【Ⅶ】—1 権利

「セト、そっちはどうなってる?」


 ふいに現れた闇から、ランテの声がした。声が届く前に船内の気温はぐっと上がっており、海を支配していた氷も割れ始めていたので、ランテたちが芳しい結果を得られたことはそれで伝わっていた。風呪の守りはもう不要となっており、先程ノベリが——かなり前にセトと交代していた——それを解いたところだ。


「気温が上がってる。もうすぐ船も動かせそうだ。やってくれたんだな」


「うん、できた。でも時間を遡らせただけだから、いずれはまた元に戻っちゃうと思う。それまでに何か対策を取らなきゃいけない」


「分かった。それはこっちでも考える。二つ聞いていいか? まず、そっちの状況だ。戦死者の数と、指揮官の——モナーダ指揮官の安否。次に、遺灰の残量。分かる範囲でいい」


「あっ、そっか、モナーダさんここだった……えっと」


 ランテが言葉に詰まっていると、続きはミゼが受け継いだ。


「モナーダ指揮官はいなかったわ。光呪の……おそらく【光速】の力の残滓を感じ取ったから、きっと逃げ延びていると思う。けれど、他の兵は全滅と言える状況だった」


「……分かった」


 モナーダが生存しているのなら、兵が全滅したとしても、最悪の結果とは言わずに済みそうだ。失われた命の数を思うとそう考えるのも忍びなかったが、時には冷徹な物の見方が必要なことも知っている。

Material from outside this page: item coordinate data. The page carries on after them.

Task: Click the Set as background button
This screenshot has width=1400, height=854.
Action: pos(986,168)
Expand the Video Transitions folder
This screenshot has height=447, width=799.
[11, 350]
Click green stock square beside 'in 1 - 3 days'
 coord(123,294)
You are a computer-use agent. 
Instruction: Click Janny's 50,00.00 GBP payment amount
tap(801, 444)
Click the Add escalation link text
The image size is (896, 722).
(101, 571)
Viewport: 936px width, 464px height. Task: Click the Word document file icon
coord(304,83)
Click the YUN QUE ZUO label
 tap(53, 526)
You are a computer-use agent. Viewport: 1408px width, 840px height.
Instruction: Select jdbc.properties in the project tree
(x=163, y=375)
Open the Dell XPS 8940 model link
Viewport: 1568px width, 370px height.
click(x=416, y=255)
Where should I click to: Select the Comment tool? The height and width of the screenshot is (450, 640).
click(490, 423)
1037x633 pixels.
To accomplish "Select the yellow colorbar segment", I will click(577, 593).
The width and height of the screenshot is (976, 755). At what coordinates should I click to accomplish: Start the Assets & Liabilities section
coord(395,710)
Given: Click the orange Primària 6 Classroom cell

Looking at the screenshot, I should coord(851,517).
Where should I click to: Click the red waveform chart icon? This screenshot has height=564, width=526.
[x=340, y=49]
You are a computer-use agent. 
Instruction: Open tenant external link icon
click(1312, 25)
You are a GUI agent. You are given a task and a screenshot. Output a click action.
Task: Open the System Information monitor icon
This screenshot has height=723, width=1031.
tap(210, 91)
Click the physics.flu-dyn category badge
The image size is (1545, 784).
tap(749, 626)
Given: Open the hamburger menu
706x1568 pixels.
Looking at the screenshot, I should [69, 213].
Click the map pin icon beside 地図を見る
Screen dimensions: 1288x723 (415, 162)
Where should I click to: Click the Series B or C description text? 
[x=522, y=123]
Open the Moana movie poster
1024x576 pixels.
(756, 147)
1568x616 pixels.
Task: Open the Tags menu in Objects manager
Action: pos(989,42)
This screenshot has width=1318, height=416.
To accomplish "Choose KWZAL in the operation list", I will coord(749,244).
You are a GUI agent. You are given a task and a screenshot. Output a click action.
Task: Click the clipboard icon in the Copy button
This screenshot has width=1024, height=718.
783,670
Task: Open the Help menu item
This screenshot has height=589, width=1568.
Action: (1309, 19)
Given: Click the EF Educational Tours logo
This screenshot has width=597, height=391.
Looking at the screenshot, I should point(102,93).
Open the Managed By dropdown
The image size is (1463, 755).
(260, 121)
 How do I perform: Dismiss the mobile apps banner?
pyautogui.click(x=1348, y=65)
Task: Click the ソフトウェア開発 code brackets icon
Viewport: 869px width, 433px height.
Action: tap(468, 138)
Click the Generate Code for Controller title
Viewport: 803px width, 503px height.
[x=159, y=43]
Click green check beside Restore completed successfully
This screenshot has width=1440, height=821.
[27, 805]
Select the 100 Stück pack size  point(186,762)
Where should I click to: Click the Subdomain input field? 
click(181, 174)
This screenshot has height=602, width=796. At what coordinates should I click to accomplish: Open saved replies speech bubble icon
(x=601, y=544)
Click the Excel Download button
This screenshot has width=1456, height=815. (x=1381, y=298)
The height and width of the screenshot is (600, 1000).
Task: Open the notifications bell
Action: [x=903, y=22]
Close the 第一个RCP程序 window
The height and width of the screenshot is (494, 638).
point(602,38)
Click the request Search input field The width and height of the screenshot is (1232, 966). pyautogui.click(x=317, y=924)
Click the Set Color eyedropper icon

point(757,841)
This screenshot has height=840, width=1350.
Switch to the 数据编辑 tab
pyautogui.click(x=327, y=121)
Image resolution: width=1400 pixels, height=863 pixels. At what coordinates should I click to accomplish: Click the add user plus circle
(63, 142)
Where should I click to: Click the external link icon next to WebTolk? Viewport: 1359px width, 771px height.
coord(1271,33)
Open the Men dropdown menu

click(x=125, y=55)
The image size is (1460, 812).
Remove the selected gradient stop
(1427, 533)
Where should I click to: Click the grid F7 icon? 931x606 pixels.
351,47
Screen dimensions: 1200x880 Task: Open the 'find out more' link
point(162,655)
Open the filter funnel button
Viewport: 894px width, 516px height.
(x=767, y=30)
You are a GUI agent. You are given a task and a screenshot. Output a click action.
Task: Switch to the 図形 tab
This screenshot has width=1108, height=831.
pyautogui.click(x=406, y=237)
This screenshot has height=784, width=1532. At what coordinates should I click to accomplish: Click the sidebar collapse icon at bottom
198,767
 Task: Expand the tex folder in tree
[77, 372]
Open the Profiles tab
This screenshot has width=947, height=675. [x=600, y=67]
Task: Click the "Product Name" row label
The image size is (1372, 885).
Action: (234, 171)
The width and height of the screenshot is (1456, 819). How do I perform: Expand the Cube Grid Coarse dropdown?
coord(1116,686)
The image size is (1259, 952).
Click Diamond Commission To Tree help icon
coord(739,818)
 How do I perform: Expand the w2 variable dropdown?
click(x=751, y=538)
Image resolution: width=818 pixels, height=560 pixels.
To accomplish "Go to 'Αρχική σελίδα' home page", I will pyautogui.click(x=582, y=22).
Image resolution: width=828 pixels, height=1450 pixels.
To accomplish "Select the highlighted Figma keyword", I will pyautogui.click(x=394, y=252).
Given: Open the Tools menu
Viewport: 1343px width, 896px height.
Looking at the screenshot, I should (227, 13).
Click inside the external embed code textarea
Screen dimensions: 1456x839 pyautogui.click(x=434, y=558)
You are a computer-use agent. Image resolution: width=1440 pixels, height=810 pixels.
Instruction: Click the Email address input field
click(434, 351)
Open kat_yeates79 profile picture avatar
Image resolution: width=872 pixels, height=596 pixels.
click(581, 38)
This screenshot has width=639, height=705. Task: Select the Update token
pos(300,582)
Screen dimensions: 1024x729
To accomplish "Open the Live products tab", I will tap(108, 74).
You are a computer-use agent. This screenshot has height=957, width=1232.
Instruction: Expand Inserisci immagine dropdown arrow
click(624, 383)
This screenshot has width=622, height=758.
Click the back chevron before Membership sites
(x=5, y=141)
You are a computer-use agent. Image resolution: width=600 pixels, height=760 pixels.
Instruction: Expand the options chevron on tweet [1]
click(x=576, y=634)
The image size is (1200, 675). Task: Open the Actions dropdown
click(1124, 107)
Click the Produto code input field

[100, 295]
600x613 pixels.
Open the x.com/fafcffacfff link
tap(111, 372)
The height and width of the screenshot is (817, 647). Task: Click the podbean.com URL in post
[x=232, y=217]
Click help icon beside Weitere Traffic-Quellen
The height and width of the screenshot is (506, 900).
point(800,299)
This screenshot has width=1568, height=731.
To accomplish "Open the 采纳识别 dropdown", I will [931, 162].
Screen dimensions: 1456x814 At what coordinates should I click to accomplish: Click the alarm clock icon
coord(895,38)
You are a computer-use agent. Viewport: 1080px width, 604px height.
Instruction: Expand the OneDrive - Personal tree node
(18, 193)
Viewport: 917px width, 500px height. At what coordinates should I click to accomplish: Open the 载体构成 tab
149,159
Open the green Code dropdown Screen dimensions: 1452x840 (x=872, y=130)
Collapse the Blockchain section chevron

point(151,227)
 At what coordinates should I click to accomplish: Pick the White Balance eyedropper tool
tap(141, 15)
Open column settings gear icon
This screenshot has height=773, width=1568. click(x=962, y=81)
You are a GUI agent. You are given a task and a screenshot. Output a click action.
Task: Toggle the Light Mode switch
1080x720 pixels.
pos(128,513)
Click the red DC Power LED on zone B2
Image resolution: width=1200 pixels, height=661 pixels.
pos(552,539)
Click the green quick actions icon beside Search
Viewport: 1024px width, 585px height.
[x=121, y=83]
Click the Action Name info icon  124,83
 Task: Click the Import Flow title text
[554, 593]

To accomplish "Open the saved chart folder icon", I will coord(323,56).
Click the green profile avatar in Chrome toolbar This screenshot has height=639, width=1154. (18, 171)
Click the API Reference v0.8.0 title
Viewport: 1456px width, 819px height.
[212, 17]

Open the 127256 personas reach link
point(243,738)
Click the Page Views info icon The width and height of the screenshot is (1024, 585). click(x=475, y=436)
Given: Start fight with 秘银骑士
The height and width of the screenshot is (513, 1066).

「遺灰は三分の一くらい使っちゃったと思う。蓋を開けて、こうして欲しいって願ったら叶った感じだった」


「遺灰はおそらく、ランテの祈りにしか反応しないわ。始まりの王は、ランテに力を託したみたい」


 ランテとミゼ答えを順に聞く。遺灰については、残量を含めて望んだ以上の成果だった。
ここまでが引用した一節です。